• İş Talebi A: Lütfen GDO yönetmeliği metninde "GDO'nun AB normları" ifadesinin geçtiği yerden başlayıp "başlamıştır'' diye konuştu." ifadesinden sonra biten bölümü yeniden yazın ve "binde 9" yerine "binde 10" koyarak değiştirin.
• İş Talebi B: GDO yönetmeliği metnine göre söz konusu yönetmelik hangi tarihte yürürlüğe girdi?

• Metin Alıntısı:
_ _ _

26 Ekim'de yürürlüğe giren ''Gıda ve Yem Amaçlı Genetik Yapısı
Değiştirilmiş Organizmalar ve Ürünlerinin İthalatı, İşlenmesi,
İhracatı, Kontrol ve Denetimine Dair Yönetmeliği'' ile ''GDO
serbest bırakılacak'' gibi bir algı oluştuğunun hatırlatılması
üzerine Güldal, şu karşılığı verdi:
''Şu ana kadar hiçbir önleyici bir mekanizma ya da mevzuat yokken,
26 Ekim'de çıkan bu yönetmelikle genetiği değiştirilmiş
organizmalardan elde edilen ürünlerin ülkemize girişi kontrol
edilmeye başlanmıştır. Yapılacak çalışmalarla alınan numunelerin
sonuçlarına göre hareket edilecektir. Dolayısıyla kontrol
mekanizması başlamıştır. Şimdiye kadar böyle bir mekanizma yoktu,
beyana tabiydi. Yani 'Türkiye'ye gelen bu ürünlerde GDO yoktur'
diye beyan edince geliyordu. Şimdi beyan değil, ürünlerin
Türkiye'ye girdiği günden itibaren alınan numuneler
laboratuvarlarda analiz ediliyor, GDO analizi yapılıyor. Ve
sonuçlar mevzuata aykırıysa, olumsuzsa, yani GDO varsa Türkiye'ye
girişine izin verilmiyor.''
Güldal, böylece GDO'lu ürünlerin hiçbir şekilde Türkiye piyasasına
sunulmayacağını belirterek, ''Tabi burada yönetmelikte belirtilen
Bilim Kurulu'nun ürünlerdeki GDO sınırını tespit amacıyla yapacağı
çalışmalar belirleyici olacak'' dedi.
GDO'nun AB normları olan binde 9 oranının üzerinde olması halinde o
ürünün, Türkiye'ye girişinin mümkün olmadığını anlatan Güldal,
''Zaten binde 5'in altındaki oranlar tespit edilemiyormuş. Bazı
ürünlerde binde 5'in üzerindeki oranlar da girişe engel teşkil
ediyor. Dolayısıyla bir mekanizma başlatıldı. Bu belki ilerleyen
dönemlerde daha gelişerek yürütülecek. Ama bu yönetmelikle bir
sistem, bir kontrol mekanizması başlamıştır'' diye konuştu.

_ _ _

(Piksel koordinatı eşleme verileri)

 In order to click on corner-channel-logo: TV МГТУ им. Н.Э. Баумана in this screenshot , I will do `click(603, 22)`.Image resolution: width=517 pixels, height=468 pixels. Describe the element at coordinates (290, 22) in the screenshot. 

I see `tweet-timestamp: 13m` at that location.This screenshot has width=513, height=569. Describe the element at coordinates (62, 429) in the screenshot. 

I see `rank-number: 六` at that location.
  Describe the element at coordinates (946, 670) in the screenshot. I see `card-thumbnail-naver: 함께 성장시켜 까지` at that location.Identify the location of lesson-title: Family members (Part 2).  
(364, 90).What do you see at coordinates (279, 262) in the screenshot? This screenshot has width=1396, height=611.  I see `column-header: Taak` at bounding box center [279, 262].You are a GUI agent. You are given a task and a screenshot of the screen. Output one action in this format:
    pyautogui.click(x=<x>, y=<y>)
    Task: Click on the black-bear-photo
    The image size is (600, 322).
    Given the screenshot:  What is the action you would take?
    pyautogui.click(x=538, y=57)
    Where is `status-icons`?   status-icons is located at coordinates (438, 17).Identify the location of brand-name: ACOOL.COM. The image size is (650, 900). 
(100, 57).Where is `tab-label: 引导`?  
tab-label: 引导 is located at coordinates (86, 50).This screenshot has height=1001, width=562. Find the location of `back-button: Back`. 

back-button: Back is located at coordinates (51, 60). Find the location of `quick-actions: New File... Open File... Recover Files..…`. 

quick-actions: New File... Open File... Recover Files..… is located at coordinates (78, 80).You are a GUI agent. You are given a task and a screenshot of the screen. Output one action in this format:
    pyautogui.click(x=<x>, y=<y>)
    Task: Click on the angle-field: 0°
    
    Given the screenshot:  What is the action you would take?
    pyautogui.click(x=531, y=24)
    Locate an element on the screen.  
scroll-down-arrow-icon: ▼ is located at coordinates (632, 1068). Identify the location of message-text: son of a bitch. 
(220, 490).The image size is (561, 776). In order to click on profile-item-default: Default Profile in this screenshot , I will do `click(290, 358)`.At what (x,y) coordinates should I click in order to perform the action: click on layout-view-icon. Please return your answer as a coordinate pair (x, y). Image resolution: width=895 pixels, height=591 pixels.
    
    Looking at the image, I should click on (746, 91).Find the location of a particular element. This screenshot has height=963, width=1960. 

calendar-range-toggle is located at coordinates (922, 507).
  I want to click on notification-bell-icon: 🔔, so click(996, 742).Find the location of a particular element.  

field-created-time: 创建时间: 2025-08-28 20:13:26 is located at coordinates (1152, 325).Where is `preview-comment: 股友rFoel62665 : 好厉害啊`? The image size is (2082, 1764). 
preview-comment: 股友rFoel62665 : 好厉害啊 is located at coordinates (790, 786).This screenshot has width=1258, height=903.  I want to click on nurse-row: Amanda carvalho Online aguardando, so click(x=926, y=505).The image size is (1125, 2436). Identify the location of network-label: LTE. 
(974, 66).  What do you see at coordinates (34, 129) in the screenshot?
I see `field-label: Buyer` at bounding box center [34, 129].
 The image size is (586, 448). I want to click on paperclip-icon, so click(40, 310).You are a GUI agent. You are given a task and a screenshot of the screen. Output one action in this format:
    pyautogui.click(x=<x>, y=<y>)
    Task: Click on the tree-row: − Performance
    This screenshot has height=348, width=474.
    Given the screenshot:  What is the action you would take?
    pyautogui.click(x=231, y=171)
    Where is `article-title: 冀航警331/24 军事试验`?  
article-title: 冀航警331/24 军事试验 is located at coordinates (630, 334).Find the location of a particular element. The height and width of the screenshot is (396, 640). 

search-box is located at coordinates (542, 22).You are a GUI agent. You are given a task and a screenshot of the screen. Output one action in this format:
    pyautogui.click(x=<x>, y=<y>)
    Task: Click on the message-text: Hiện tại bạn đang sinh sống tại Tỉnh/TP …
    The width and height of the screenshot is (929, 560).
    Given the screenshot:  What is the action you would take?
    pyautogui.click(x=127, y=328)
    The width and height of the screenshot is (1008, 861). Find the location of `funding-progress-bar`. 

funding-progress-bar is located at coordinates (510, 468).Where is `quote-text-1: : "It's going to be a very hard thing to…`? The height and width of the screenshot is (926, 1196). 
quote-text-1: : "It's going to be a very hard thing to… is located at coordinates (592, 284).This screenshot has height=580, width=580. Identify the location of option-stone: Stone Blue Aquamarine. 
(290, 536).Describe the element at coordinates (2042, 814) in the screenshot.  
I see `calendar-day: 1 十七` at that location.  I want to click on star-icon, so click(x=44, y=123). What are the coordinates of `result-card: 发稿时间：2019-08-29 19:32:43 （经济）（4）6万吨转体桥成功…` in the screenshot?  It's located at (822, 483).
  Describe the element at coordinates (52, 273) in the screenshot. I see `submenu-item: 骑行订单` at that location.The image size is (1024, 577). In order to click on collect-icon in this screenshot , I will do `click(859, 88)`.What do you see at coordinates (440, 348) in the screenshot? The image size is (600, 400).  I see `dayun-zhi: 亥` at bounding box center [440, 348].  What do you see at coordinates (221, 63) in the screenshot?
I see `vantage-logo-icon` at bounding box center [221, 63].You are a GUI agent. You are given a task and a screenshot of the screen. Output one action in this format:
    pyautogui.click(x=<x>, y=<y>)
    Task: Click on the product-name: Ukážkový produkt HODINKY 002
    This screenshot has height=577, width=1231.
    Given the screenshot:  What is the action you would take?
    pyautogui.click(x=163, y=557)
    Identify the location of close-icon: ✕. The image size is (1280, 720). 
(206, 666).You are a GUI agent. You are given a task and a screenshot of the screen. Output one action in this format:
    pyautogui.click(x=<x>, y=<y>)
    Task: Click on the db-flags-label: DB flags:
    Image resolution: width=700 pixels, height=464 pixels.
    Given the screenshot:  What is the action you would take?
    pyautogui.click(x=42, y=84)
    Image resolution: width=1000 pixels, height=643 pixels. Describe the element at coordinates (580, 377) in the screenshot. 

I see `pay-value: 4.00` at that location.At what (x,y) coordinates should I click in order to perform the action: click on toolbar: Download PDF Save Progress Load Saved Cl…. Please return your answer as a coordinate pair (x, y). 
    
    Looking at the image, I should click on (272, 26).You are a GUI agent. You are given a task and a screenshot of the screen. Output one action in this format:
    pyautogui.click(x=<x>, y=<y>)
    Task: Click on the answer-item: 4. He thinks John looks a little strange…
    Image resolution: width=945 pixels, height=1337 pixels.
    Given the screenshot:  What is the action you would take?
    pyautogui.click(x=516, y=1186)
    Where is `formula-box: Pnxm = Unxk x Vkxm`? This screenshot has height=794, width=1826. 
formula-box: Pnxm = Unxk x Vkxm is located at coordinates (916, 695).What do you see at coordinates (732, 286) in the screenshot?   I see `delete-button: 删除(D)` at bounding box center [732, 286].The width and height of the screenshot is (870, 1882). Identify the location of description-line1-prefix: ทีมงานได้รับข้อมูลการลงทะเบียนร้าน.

_ _ _

• Yanıt Alanı A:
GDO'nun AB normları olan binde 10 oranının üzerinde olması halinde o
ürünün, Türkiye'ye girişinin mümkün olmadığını anlatan Güldal,
''Zaten binde 5'in altındaki oranlar tespit edilemiyormuş. Bazı
ürünlerde binde 5'in üzerindeki oranlar da girişe engel teşkil
ediyor. Dolayısıyla bir mekanizma başlatıldı. Bu belki ilerleyen
dönemlerde daha gelişerek yürütülecek. Ama bu yönetmelikle bir
sistem, bir kontrol mekanizması başlamıştır'' diye konuştu.

• Yanıt Alanı B: 26 Ekim'de.